● **What is needed**
Which lines in the records below hold the word "give"? Copy each of them.

....

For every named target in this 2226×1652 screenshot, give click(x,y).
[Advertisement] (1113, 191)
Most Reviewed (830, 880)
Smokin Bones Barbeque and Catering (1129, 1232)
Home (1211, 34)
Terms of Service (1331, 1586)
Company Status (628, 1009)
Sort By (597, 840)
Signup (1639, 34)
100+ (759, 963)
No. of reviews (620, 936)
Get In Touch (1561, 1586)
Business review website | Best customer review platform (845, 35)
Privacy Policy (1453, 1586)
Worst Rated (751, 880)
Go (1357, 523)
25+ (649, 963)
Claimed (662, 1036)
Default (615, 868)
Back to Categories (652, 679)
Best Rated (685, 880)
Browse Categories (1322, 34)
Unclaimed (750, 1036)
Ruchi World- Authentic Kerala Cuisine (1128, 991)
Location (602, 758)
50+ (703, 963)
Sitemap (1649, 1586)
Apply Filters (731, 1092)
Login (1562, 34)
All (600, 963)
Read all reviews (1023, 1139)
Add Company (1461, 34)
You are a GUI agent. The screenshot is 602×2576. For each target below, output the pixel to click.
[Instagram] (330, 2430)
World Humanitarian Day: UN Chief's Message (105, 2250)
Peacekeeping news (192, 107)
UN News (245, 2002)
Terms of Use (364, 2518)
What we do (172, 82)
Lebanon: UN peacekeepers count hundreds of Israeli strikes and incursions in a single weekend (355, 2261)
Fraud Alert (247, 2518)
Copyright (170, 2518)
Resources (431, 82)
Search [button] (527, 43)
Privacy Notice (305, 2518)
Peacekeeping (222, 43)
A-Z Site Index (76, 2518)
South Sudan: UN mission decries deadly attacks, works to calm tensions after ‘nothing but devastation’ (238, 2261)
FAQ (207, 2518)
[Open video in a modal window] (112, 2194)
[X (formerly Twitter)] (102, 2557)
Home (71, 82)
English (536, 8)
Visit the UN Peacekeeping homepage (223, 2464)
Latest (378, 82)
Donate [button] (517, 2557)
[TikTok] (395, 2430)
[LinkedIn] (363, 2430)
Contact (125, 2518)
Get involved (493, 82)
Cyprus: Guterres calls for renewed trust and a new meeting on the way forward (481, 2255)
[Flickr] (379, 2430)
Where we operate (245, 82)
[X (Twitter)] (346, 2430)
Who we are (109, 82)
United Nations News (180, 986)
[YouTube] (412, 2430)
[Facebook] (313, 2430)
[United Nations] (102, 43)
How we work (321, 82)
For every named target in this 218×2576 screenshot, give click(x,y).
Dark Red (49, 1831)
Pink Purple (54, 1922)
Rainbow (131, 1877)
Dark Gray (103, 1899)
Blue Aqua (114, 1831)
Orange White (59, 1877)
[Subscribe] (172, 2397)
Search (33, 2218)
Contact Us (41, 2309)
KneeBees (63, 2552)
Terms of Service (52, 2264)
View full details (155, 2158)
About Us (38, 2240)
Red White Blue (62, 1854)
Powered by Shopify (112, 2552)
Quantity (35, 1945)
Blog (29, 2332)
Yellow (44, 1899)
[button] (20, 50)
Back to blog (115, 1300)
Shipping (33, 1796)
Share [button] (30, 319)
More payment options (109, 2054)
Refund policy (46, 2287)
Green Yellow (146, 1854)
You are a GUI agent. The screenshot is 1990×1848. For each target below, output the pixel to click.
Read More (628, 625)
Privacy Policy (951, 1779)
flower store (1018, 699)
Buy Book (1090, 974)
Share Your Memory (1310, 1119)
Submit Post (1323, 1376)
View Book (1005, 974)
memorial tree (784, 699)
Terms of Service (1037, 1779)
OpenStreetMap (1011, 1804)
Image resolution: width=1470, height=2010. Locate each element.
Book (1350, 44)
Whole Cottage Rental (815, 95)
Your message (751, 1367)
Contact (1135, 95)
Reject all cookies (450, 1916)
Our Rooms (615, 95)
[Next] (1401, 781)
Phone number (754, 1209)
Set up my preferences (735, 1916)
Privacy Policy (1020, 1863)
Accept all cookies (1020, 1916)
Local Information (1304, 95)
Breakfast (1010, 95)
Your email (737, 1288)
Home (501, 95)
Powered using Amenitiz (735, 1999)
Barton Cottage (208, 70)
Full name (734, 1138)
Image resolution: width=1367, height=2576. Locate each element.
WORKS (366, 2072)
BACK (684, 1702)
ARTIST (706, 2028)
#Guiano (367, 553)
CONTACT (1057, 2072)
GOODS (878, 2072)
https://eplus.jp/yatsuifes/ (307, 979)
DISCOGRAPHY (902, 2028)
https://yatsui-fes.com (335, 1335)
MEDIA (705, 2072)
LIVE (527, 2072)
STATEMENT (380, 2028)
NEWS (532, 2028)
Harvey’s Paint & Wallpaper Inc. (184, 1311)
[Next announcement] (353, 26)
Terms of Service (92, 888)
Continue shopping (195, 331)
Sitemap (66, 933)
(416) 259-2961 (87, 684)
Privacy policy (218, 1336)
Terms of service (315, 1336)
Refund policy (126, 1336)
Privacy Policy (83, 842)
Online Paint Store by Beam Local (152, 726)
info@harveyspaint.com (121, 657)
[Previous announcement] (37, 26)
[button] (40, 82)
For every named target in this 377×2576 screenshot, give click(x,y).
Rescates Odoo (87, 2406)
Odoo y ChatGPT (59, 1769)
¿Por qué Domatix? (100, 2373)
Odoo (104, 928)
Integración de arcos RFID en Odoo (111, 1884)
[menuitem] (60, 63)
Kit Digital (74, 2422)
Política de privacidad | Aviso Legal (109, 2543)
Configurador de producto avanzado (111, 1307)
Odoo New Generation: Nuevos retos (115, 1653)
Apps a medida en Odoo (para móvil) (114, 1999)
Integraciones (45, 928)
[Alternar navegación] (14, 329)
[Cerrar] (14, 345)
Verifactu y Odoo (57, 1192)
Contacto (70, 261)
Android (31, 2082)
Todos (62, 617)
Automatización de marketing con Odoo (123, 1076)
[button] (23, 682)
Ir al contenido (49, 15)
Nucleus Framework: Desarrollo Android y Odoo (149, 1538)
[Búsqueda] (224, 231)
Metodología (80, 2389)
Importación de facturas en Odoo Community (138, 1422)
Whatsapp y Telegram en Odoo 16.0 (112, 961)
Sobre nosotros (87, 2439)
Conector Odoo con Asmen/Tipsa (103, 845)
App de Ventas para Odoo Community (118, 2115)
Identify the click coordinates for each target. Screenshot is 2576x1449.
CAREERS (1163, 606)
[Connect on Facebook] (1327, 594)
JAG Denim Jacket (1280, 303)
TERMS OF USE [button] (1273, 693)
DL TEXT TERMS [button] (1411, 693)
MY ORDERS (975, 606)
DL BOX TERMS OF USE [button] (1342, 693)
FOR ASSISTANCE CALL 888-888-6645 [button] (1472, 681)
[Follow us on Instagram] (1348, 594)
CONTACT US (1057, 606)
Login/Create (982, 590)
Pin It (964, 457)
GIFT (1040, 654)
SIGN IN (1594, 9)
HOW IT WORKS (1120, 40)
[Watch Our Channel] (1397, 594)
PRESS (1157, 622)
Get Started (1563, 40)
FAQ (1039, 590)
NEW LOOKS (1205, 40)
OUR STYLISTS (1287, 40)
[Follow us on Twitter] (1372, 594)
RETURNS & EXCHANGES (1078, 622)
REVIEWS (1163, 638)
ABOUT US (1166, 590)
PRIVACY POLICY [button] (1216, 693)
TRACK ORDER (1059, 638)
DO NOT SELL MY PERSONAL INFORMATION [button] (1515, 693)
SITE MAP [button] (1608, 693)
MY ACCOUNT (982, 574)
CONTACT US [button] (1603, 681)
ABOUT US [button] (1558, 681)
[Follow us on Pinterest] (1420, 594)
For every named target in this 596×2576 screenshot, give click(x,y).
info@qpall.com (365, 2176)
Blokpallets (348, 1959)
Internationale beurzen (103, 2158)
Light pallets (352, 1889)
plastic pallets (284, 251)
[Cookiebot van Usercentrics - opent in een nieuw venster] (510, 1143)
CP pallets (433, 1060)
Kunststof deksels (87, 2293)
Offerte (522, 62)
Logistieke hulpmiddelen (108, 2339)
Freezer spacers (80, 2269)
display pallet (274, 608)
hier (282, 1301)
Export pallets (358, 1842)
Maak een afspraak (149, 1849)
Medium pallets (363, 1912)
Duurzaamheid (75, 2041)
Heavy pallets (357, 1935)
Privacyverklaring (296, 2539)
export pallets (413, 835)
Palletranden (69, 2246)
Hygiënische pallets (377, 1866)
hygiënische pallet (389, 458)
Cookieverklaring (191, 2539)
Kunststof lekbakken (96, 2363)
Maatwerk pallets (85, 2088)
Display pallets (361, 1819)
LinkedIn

....

● **Result for this task**
For every named target in this 2226×1652 screenshot, give click(x,y).
For every named target in this 218×2576 screenshot, give click(x,y).
For every named target in this 377×2576 screenshot, give click(x,y).
For every named target in this 596×2576 screenshot, give click(x,y).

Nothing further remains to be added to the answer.